We’re looking to implement imporvements to our HubSpot. Right now, our phone team creates contacts and fills out online application forms for customers directly in HubSpot. Those forms trigger the creation of a child object with all the necessary data populated.
However, we also have a field team that works with new prospective applicants in person. They collect the same information, but they currently use paper forms, and someone later enters that data manually into HubSpot.
What I’m trying to figure out is: Is it possible to create an online form for our field team that, when submitted, automatically creates and associates all the required objects in HubSpot (e.g., contacts, applications, child objects, and deals)? Our challenge is that the field team may not have the time or tech skills to navigate HubSpot the way our phone team does, so we need something simple and automated.
Hey @AC2027 HubSpot forms only directly support contacts, companies and ticket properties so you can only create those records.
You can however trigger a workflow to create records from form submissions. So you can capture everything you need in contact propertied, then trigger a workflow based on the form submission and use the "Create record" workflow action to create the associated record and copy the values from your contact properties into the new record.
Tom Mahon Technical Consultant | Solutions Engineer | Community Champion Baskey Digitial
Hey @AC2027 you’re thinking in the right direction, and this is a pretty common pattern when you have a field team that needs a very simple input flow.
Out of the box, HubSpot forms can only directly create or update contacts, companies, and tickets. They can’t directly create deals or custom objects. That limitation hasn’t changed, even with how HubSpot works today. The workaround is automation. You use the form purely as a data capture layer, then let workflows do the heavy lifting behind the scenes. HubSpot documents this form behavior here (https://knowledge.hubspot.com/forms/create-and-edit-forms )
The usual setup looks like this. Your form is built with contact properties only, even if some of those fields logically belong to an application or child object. When the form is submitted, a contact is created or updated automatically.
That submission then triggers a workflow. Inside the workflow, you use the “Create record” action to create the deal and any custom objects you need, and you map values from the contact properties into those newly created records. You can also associate everything in the same workflow step so the contact, application object, and deal are linked correctly.

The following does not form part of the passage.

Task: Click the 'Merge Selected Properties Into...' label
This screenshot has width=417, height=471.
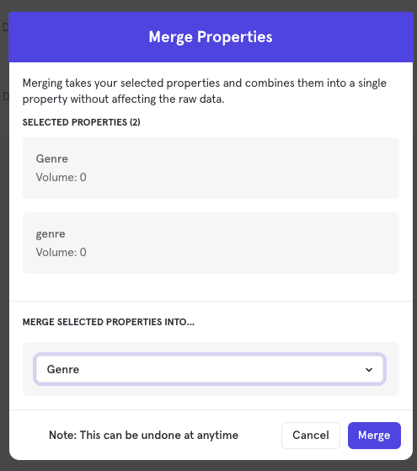Action: click(109, 322)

For a field team, this works well because the experience is just “fill out one simple form on a phone or tablet.” They never have to log into HubSpot, understand pipelines, or touch multiple objects. From their point of view, it feels like a single submission. From HubSpot’s point of view, it’s a contact plus automation. The workflow action for creating records is documented here (https://knowledge.hubspot.com/workflows/create-records-with-workflows )
One thing to plan carefully is data duplication. Since all fields must exist as contact properties first, you’ll want clear rules about whether those values remain on the contact long-term or are just a temporary staging layer before being copied to child objects. If you want, one key detail to clarify is whether the same person might submit multiple applications over time, because that affects how you design the workflow logic.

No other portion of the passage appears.